Aim of the exercise: Go through the entries and copy each one exactly. Leave none out.

Given data:
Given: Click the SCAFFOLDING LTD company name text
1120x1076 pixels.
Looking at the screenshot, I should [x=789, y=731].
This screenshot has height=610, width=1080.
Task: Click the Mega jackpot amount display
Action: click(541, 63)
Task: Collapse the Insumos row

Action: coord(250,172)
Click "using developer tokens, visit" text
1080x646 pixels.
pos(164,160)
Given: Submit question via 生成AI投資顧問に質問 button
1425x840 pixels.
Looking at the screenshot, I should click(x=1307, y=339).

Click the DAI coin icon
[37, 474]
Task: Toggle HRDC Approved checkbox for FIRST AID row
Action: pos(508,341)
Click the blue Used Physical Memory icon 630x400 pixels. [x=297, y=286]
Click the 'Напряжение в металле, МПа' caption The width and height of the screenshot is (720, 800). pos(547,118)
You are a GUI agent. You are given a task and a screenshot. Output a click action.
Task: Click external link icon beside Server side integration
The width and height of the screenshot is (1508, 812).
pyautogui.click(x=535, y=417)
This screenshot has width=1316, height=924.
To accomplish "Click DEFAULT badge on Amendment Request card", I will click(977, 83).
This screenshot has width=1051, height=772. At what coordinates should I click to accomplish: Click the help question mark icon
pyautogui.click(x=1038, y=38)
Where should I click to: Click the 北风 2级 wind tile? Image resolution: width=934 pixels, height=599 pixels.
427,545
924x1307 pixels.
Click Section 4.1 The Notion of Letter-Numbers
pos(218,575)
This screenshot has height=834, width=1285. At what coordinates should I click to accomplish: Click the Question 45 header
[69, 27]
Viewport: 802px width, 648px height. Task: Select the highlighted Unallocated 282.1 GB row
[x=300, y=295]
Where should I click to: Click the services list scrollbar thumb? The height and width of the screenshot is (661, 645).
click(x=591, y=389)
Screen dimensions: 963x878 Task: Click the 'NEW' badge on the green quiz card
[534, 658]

Answer:
Given: Click the SCAFFOLDING LTD company name text
1120x1076 pixels.
Looking at the screenshot, I should [x=789, y=731].
This screenshot has height=610, width=1080.
Task: Click the Mega jackpot amount display
Action: click(541, 63)
Task: Collapse the Insumos row

Action: coord(250,172)
Click "using developer tokens, visit" text
1080x646 pixels.
pos(164,160)
Given: Submit question via 生成AI投資顧問に質問 button
1425x840 pixels.
Looking at the screenshot, I should click(x=1307, y=339).

Click the DAI coin icon
[37, 474]
Task: Toggle HRDC Approved checkbox for FIRST AID row
Action: pos(508,341)
Click the blue Used Physical Memory icon 630x400 pixels. [x=297, y=286]
Click the 'Напряжение в металле, МПа' caption The width and height of the screenshot is (720, 800). pos(547,118)
You are a GUI agent. You are given a task and a screenshot. Output a click action.
Task: Click external link icon beside Server side integration
The width and height of the screenshot is (1508, 812).
pyautogui.click(x=535, y=417)
This screenshot has width=1316, height=924.
To accomplish "Click DEFAULT badge on Amendment Request card", I will click(977, 83).
This screenshot has width=1051, height=772. At what coordinates should I click to accomplish: Click the help question mark icon
pyautogui.click(x=1038, y=38)
Where should I click to: Click the 北风 2级 wind tile? Image resolution: width=934 pixels, height=599 pixels.
427,545
924x1307 pixels.
Click Section 4.1 The Notion of Letter-Numbers
pos(218,575)
This screenshot has height=834, width=1285. At what coordinates should I click to accomplish: Click the Question 45 header
[69, 27]
Viewport: 802px width, 648px height. Task: Select the highlighted Unallocated 282.1 GB row
[x=300, y=295]
Where should I click to: Click the services list scrollbar thumb? The height and width of the screenshot is (661, 645).
click(x=591, y=389)
Screen dimensions: 963x878 Task: Click the 'NEW' badge on the green quiz card
[534, 658]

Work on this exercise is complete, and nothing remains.